Set down word for word each line from the one containing "794x600 pixels." through the end of the records, both included. Do not copy any pictures.

BEGIN Dataset entries

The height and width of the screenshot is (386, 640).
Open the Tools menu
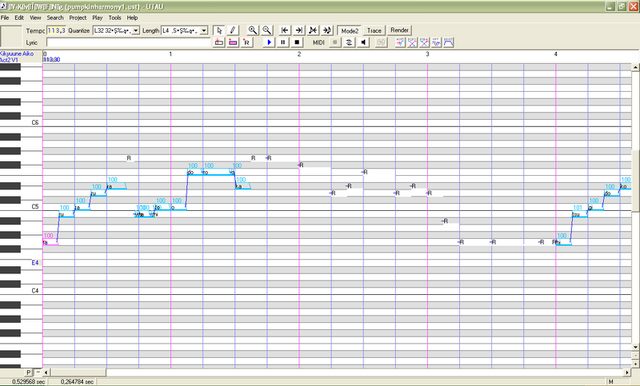click(115, 18)
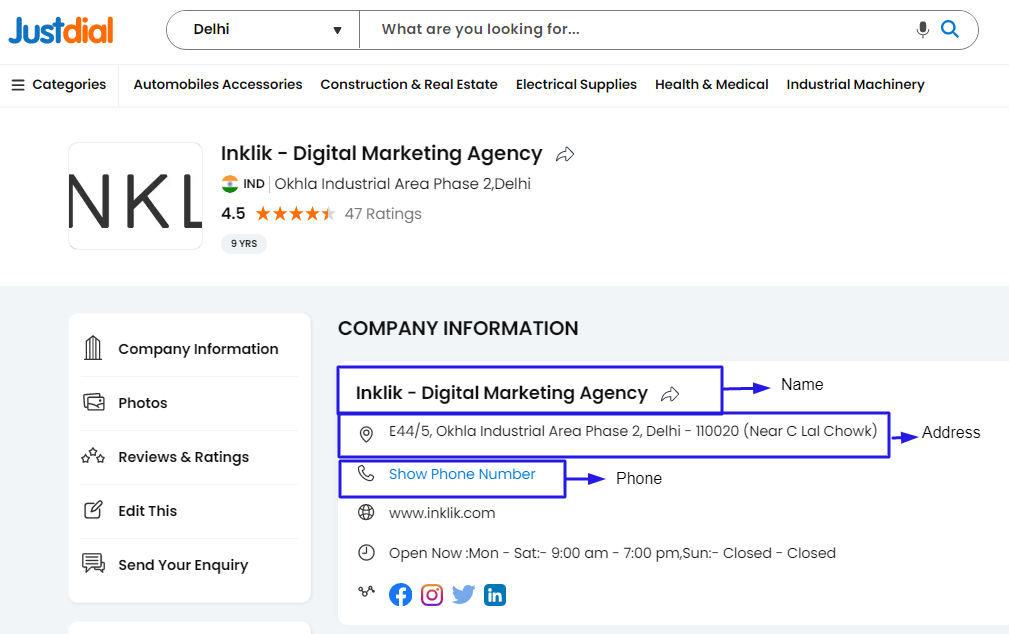The width and height of the screenshot is (1009, 634).
Task: Open Inklik's Instagram profile
Action: [432, 594]
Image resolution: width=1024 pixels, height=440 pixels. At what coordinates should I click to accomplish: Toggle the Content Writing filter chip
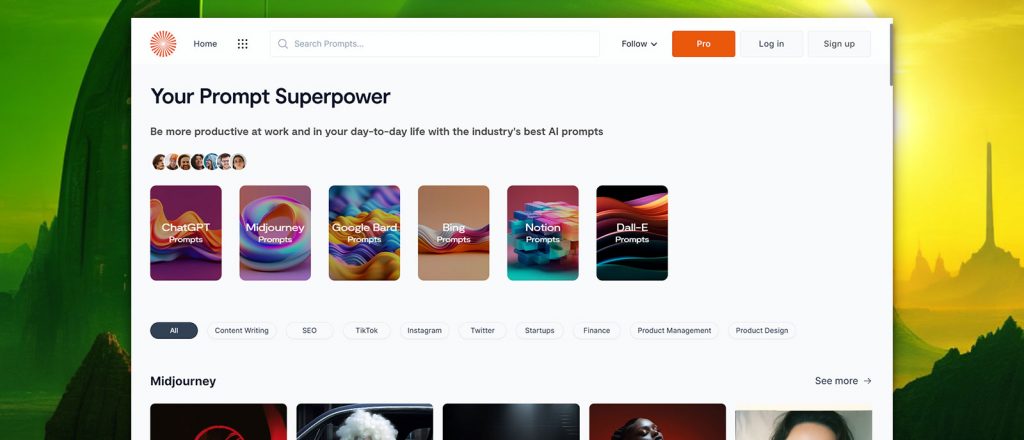pyautogui.click(x=242, y=330)
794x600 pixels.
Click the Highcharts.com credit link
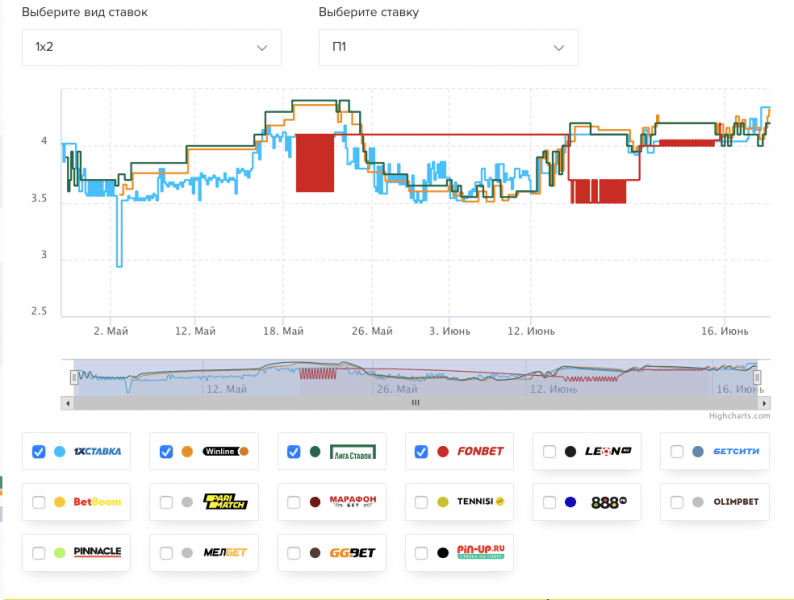point(740,415)
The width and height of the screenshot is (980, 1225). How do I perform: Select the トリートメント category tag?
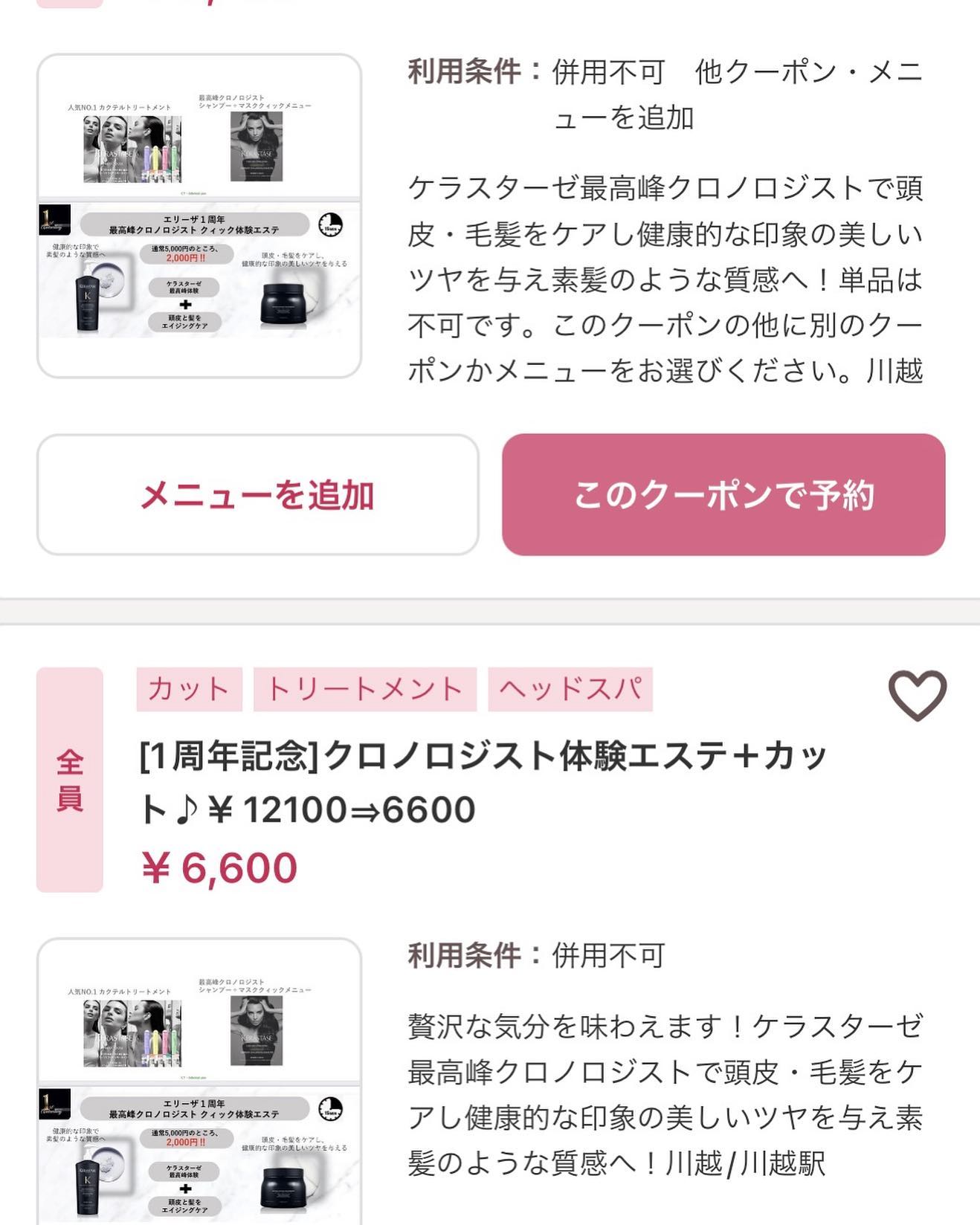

END Dataset entries

# Response below:
794x600 pixels.
Click the Highcharts.com credit link
point(740,415)
The width and height of the screenshot is (980, 1225). How do I perform: Select the トリートメント category tag?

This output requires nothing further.